Die Veranstaltungsreihe >>Ilja Ehrenburg: Leben und Werk<< der Initiative Ilja Ehrenburg erlebte am Freitag im Max-Samuel-Haus ihren gelungenen Auftakt. Prof. Jochanan Trilse-Finkelstein, Theaterwissenschaftler und freier Autor aus Berlin, unterhielt sein Publikum mit einer über Stunden fesselnden Lesung aus Ilja Ehrenburgs >>Das bewegte Leben des Lasik Roitschwantz<<. Begleitend erklangen Sätze aus Schostakowitschs Sinfonie Nr. 1, die 1926 zeitgleich mit dem Roman entstand, und atmosphärisch korrespondierende jüdische Lieder, darunter das Partisanenlied >>Sog nischt kejnmol as du gejst dem letstn weg<<. Ehrenburgs Lasik Roitschwantz ist ein jüdischer Schneider, der >>hinter seinem Jahrhundert nicht zurückbleiben<<, aber sich gleichzeitig die humanistischen Ideale seines Judentums bewahren will. Der vielschichtige Romantext über seinen Weg durch das nachrevolutionäre Europa der 20-er Jahre bis nach Jerusalem wurde in dieser lebendigen Interpretation für viele Anwesende zu einer Entdeckung. Eine zweite Aufführung dieses Programms plant Jochanan Trilse-Finkelstein für Ende Oktober im Jüdischen Kulturverein Berlin. Rostock erlebte damit die Premiere - eine Kostbarkeit als Lesung an sich und eine besonders für Rostock sehr zeitgemäße Reverenz an den Schriftsteller Ilja Ehrenburg.
Die anschließende Diskussion ging weit über Ehrenburg als Literaten hinaus. Betrachtungen zum Veröffentlichungsgeschehen um Ehrenburg-Werke in Ost und West und zur Rolle seiner Autobiographie, eines Kompendiums seiner Zeit, für das Weltwissen ihrer Leser verbanden sich mit Fragen nach der Geschichte der Rostocker Ilja-Ehrenburg-Straße und Kritik am Stil der Diskussion um ihren Namen in der aktuellen Stadtpolitik. Es gab auch Hinweise auf neuere Forschungen und Publikationen.

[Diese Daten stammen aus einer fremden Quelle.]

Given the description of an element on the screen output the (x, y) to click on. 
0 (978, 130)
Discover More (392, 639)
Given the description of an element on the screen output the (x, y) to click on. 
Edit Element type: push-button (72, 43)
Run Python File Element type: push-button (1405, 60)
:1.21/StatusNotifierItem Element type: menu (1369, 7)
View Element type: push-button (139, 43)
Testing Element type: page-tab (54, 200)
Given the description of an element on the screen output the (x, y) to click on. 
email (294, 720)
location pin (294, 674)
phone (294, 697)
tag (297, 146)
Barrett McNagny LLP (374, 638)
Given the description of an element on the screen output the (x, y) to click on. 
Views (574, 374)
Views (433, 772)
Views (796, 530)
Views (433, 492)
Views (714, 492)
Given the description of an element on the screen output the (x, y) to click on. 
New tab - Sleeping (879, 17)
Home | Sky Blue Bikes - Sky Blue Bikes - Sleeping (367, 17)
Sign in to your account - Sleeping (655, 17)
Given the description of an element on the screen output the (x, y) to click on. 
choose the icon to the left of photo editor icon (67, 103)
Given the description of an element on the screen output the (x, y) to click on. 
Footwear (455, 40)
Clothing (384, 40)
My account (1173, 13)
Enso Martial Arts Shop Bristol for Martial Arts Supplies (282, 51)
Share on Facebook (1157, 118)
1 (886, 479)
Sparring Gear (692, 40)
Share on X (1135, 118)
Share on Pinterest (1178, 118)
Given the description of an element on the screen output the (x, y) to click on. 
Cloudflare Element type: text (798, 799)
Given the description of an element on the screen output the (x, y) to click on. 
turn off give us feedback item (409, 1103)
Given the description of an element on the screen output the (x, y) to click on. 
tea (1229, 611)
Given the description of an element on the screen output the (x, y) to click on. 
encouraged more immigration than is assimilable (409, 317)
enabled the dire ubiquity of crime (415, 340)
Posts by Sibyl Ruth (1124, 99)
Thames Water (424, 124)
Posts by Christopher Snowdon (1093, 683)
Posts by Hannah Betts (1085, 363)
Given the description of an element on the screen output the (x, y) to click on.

Vor dem Haus hatten inzwischen Neonazis ihre Visitenkarte hinterlassen: gestreute Zettel im Kleinformat, auf denen die Veranstalter und der Lesende als >>zionistische Hetzer<< bezeichnet und unter >>Endlich weg damit!<< aufgerufen wurde, die Ilja-Ehrenburg-Straße abzuschaffen. Spätestens dieser Anschlag erinnerte die Teilnehmer der Veranstaltung daran, in welches Fahrwasser sich diejenigen begeben, die Rufen nach einer Umbenennung der Straße glauben nachkommen zu müssen.
Die nächste Veranstaltung der Reihe findet in der „anderen buchhandlung" statt: Am 9. November, einem beziehungsreichen Datum, geht es dort ab 20 Uhr um „Das Schwarzbuch", die von Ehrenburg mit herausgegebene Dokumentensammlung über den faschistischen Genozid an den Juden der Sowjetunion. Referenten sind die deutschen Übersetzer des „Schwarzbuches", Dr. Ruth und Prof. Heinz Deutschland aus Berlin.